[Collected data]

◆ ◆ ◆ ◆ ◆

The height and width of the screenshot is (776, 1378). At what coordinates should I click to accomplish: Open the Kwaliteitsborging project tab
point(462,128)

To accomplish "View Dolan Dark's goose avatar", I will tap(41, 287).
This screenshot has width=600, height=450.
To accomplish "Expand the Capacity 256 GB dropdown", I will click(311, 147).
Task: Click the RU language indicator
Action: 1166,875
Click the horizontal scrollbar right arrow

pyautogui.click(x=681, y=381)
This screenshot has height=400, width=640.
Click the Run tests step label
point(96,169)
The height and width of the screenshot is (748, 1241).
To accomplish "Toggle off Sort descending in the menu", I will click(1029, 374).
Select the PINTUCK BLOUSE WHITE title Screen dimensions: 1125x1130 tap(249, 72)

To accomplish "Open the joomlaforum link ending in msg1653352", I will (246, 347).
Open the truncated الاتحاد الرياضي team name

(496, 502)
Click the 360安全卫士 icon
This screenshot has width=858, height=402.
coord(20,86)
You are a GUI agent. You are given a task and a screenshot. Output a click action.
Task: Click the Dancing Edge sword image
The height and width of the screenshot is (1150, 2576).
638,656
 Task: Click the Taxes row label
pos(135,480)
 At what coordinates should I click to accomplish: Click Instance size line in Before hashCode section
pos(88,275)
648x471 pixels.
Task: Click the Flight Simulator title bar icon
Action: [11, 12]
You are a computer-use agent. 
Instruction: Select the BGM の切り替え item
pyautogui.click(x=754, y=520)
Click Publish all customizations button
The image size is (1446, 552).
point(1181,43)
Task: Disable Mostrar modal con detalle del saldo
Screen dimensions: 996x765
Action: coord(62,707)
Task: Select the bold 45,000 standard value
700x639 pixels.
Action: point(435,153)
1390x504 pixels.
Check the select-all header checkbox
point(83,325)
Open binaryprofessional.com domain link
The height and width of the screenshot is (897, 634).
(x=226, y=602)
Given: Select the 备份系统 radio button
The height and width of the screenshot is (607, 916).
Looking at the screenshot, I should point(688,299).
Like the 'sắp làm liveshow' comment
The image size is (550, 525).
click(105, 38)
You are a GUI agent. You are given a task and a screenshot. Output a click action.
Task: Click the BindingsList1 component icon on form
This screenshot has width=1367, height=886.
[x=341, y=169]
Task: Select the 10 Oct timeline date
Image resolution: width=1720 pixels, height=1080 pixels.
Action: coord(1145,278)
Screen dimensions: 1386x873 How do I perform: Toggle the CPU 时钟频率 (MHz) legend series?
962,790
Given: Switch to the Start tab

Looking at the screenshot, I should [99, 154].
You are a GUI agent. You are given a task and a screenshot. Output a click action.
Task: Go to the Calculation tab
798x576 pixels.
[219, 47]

◆ ◆ ◆ ◆ ◆

_PROBLEM STATEMENT_
Your task is to restate, word for word, the line with "Task: Disable Mostrar" and all lines after it, ending with the last line of the data.

_EXERCISE RESPONSE_
Task: Disable Mostrar modal con detalle del saldo
Screen dimensions: 996x765
Action: coord(62,707)
Task: Select the bold 45,000 standard value
700x639 pixels.
Action: point(435,153)
1390x504 pixels.
Check the select-all header checkbox
point(83,325)
Open binaryprofessional.com domain link
The height and width of the screenshot is (897, 634).
(x=226, y=602)
Given: Select the 备份系统 radio button
The height and width of the screenshot is (607, 916).
Looking at the screenshot, I should point(688,299).
Like the 'sắp làm liveshow' comment
The image size is (550, 525).
click(105, 38)
You are a GUI agent. You are given a task and a screenshot. Output a click action.
Task: Click the BindingsList1 component icon on form
This screenshot has width=1367, height=886.
[x=341, y=169]
Task: Select the 10 Oct timeline date
Image resolution: width=1720 pixels, height=1080 pixels.
Action: coord(1145,278)
Screen dimensions: 1386x873 How do I perform: Toggle the CPU 时钟频率 (MHz) legend series?
962,790
Given: Switch to the Start tab

Looking at the screenshot, I should [99, 154].
You are a GUI agent. You are given a task and a screenshot. Output a click action.
Task: Go to the Calculation tab
798x576 pixels.
[219, 47]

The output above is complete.